Nothing should be left out when you copy the entries below.

Records to use below:

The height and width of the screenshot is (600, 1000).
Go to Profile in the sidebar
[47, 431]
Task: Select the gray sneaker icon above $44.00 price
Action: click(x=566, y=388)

End of Records to use.

Reply:
The height and width of the screenshot is (600, 1000).
Go to Profile in the sidebar
[47, 431]
Task: Select the gray sneaker icon above $44.00 price
Action: click(x=566, y=388)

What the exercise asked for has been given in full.